Right: Australian and Dutch POWs, photographed in 1943 at Tarsau forced labor camp, Thailand, show the results of malnutrition and beriberi. As long as the wretched laborers could stand, they were pushed to work. Once they turned extremely frail, they were thrown into mass graves adjacent to the tracks. Thus, the Burma-Thailand Railway earned the notorious moniker “Death Railway.” Widespread malnutrition, lack of medicines against infections and tropical diseases such as cholera and malaria; harsh, muddy terrain that required workers to walk for miles; a relentless and ruthless army extracting work from even the sickest individuals caused the deaths of 80,000 to 100,000 romusha (the Japanese kept no death records), chiefly Tamil Indians, Malays, Burmese, Indonesians, Indo-Chinese, and Javanese. An estimated 12,621 Allied POWs perished working on the railway, a death rate that ranged between 15 percent (Dutch subjects) and 23 percent (British and Commonwealth subjects). Around 1,000 Japanese died during this period, mostly from disease.

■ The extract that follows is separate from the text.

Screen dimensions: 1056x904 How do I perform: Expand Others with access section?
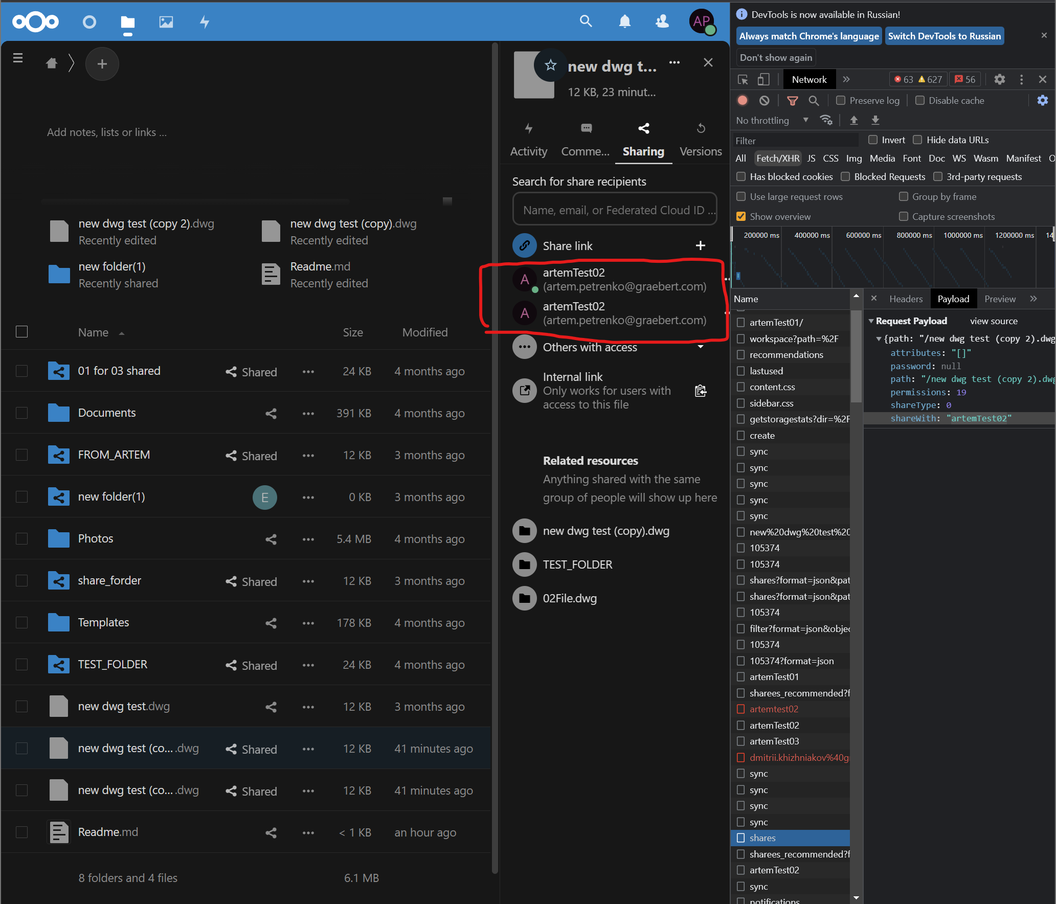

Left: Burma-Thailand bridge construction over the Kwai Noi River at Tamarkan, n.d. Laborers built the tracks and bridges with hand tools (pickaxes, hammers, tongs) and muscle power. All were urged to work at a tempo the Japanese called “speedo” with little rest or food. Work carried on late into the evening by the light of oil lamps and bamboo fires. The Tamarkan work camp saw a number of inadvertent combat casualties. The unfortunate prisoners were caught in air raids against the area bridges. The worst took place on November 29, 1944, when an Allied air raid struck the bridge seen here and a nearby antiaircraft battery. Some of the bombs overshot the target and exploded in the camp, killing 19 POWs and wounding 68 others. Another raid took place on February 5, 1945, in which 15 POWs were wounded; the authorities wisely moved the rest of the prisoners to a less vulnerable camp site.

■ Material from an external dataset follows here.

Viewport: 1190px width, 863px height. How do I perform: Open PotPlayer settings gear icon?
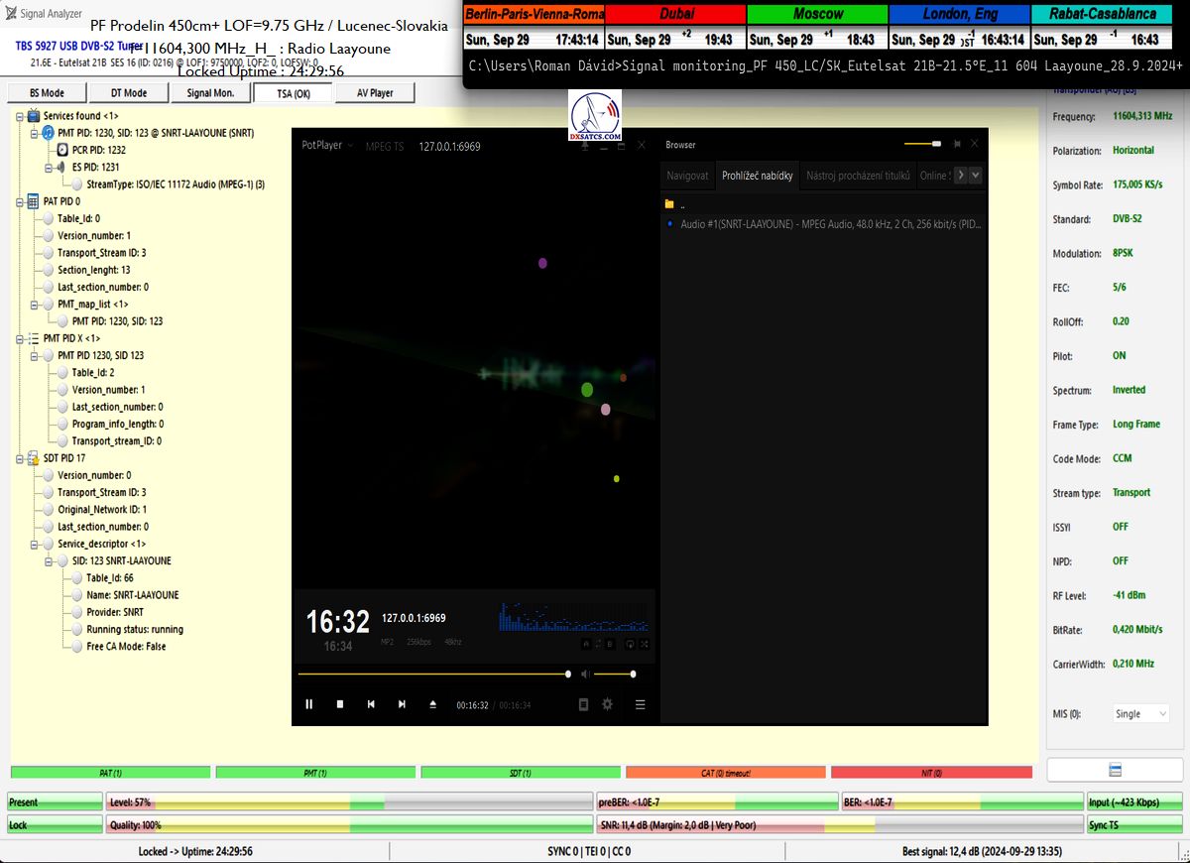point(607,704)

Right: The iron and concrete bridge that is the true bridge over the “River Kwai” has become a tourist mecca. The bridge was completed in June 1943 and blown up by Royal Air Force Liberator bombers 2 years later. The curved struts are the original Japanese made of iron brought in from Japanese-occupied Java. The fictional River Kwai depicted in Pierre Boulle’s 1952 novel The Bridge over the River Kwai and David Lean’s 1957 film adaptation of the same name is the Khwae (or Kwai) Yai River, meaning “Big Kwai,” a name it received in the 1960s. A wooden trestle bridge was in fact built over the Kwai Noi (“Little Kwai”) miles upstream in the jungle (it was bombed and rebuilt 9 times), and that bridge more closely resembled the bridge in Lean’s film. However, Lean’s film is really a fictional depiction of the events during the bridge’s construction with many inaccuracies baked into the novel and screenplay, and neither bridge—iron and concrete bridge or the wooden trestle bridge miles/kilometers upstream—conform closely to fact.